▸ **Dataset records**
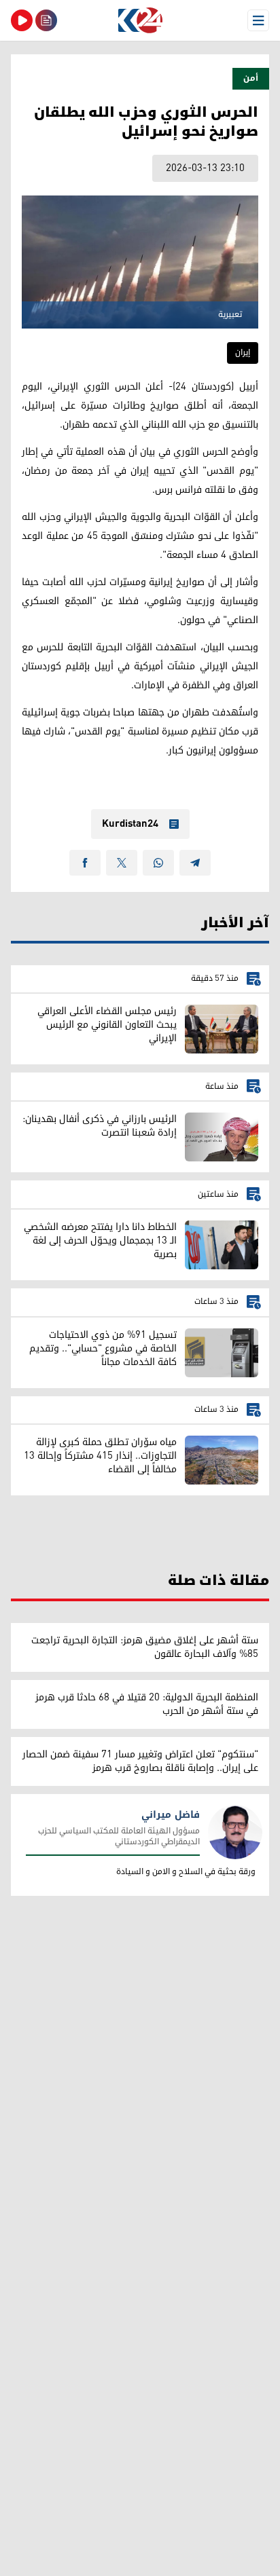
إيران (242, 352)
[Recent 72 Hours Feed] (46, 20)
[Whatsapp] (158, 863)
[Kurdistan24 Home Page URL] (140, 20)
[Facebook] (85, 863)
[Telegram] (195, 863)
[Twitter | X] (121, 863)
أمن (250, 78)
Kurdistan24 (130, 824)
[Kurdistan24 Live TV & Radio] (22, 20)
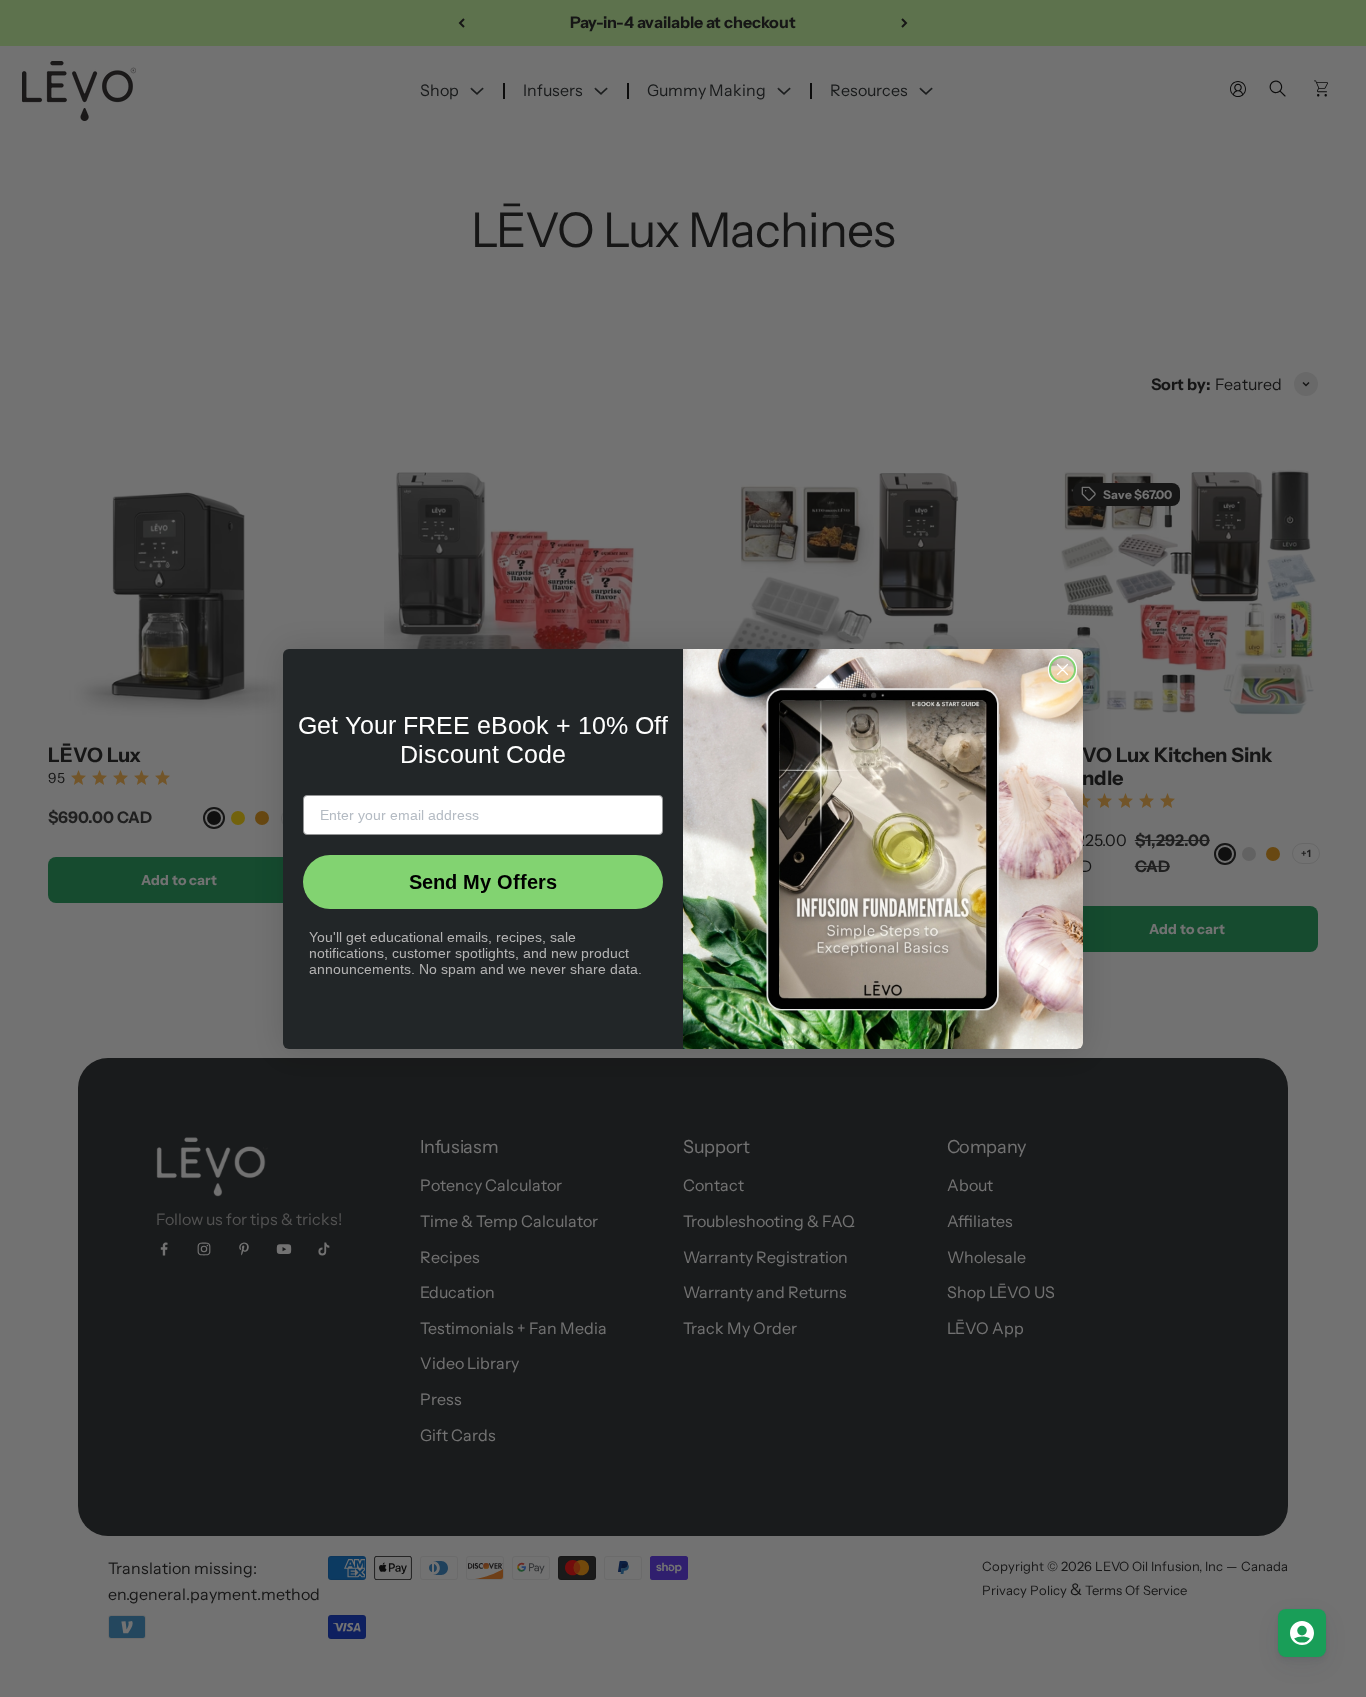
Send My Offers (483, 882)
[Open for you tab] (1302, 1633)
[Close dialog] (1062, 669)
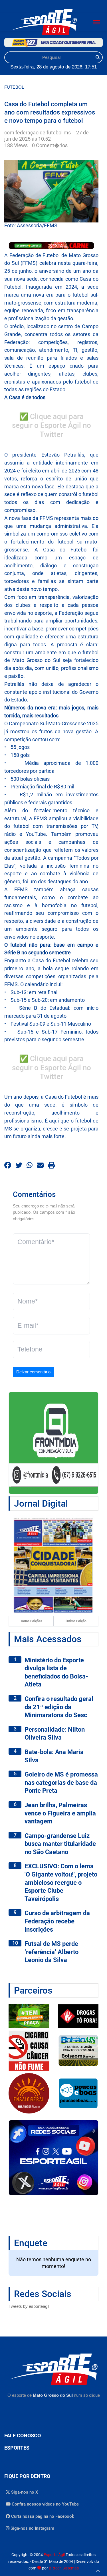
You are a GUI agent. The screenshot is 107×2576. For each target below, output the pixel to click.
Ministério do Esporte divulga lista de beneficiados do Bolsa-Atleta (56, 1672)
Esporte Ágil (54, 2554)
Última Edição (76, 1621)
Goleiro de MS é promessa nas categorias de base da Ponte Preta (61, 1782)
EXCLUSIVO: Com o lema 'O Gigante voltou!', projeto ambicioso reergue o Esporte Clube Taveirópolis (61, 1882)
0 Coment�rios (50, 145)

▸ **Requirement**
Say how many lines above include "Esporte". The number alone is the answer.

▸ **Exercise output**
3